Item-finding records
--------

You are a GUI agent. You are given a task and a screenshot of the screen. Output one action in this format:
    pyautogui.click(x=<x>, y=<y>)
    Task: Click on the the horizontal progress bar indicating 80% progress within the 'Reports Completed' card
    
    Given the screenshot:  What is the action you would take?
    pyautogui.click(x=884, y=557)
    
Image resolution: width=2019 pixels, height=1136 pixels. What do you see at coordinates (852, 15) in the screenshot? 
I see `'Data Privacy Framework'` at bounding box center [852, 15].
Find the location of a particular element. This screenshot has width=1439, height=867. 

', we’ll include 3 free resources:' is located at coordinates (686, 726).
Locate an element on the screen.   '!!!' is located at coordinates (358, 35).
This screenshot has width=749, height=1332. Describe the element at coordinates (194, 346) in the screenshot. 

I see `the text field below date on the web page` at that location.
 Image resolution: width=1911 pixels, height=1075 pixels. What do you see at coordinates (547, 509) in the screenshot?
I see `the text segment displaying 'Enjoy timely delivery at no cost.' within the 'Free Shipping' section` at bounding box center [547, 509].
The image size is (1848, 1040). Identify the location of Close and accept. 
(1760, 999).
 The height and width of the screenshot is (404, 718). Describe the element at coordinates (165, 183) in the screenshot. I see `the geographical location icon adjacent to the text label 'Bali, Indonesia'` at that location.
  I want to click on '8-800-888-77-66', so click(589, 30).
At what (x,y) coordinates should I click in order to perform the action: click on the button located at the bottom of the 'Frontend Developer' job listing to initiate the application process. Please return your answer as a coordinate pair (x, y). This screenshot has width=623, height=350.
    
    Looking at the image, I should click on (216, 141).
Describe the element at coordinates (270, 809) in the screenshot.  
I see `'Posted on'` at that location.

--------

PROBLEM REQUIREMENTS:
Could you copy the records word for word, starting with the line that contains "Describe the element at coordinates (270, 809)" and running through the end of the records, with that line included?

FINISHED ANSWER:
Describe the element at coordinates (270, 809) in the screenshot.  
I see `'Posted on'` at that location.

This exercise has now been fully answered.